- 14 September 2018
- Transport / Logistics Services
The media has been abuzz with John Lewis Partnership’s announcement that its profits fell by 99% for the first half of 2018 to £1.2 million. The company put this down to its ‘price match promise’ and the fact that rival firms had been involved in a discounting extravaganza.
The omnichannel retailer’s portfolio includes the Waitrose grocery chain.
Looking to the full year trading statement, John Lewis warned that profits would be substantially lower than originally forecast.
At the moment there is also a rebranding program, with the firm being renamed John Lewis & Partners as well as Waitrose & Partners in an attempt to highlight the fact that it’s 85,000 members of staff are co-owners of the business they work with.
In its trading statement, John Lewis stated, ”With the level of uncertainty facing consumers and the economy, in part due to ongoing Brexit negotiations, forecasting is particularly difficult but we continue to expect full year profits to be substantially lower than last year for the partnership as a whole.”
Across the whole business the first half of the year saw the department store business being hit hardest. Sir Charlie Mayfield, the John Lewis Chairman said that the profit squeeze was “what has been the most promotional market we’ve seen in almost a decade”.
Across the e-commerce sector this is quite a shock.

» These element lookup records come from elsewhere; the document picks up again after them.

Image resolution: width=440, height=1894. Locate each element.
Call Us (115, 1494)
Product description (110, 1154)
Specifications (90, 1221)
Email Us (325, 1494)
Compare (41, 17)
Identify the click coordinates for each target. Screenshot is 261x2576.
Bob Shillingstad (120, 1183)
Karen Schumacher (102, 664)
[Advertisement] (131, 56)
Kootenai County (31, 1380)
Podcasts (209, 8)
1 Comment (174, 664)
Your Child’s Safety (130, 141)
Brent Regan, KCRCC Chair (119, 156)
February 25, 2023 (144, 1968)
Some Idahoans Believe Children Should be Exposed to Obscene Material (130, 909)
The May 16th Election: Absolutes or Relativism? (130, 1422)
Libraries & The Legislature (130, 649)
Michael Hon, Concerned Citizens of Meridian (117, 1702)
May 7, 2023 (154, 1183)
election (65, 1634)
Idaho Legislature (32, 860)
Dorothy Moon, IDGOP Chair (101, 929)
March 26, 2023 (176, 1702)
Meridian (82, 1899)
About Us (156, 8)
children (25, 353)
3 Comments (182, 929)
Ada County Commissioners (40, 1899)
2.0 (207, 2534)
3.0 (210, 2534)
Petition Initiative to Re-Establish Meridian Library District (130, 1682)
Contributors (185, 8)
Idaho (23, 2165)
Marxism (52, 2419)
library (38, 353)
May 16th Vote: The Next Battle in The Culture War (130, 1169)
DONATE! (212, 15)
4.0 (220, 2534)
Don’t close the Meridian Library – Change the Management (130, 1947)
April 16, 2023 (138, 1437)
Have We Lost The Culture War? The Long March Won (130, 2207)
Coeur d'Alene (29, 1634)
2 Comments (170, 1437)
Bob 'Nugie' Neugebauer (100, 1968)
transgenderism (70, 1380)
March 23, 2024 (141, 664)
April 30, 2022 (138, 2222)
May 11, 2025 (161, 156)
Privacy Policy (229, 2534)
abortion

John Lewis has a strong e-commerce presence and seems to be making a success of its ‘clicks and bricks’ model where it runs bricks and mortar stores and an online presence simultaneously. It seems that the woes of the High Street have hit the omnichannel retailer very hard. It is not inconceivable that’s a major change program away from the High Street they take place in order to focus on its successful e-commerce business.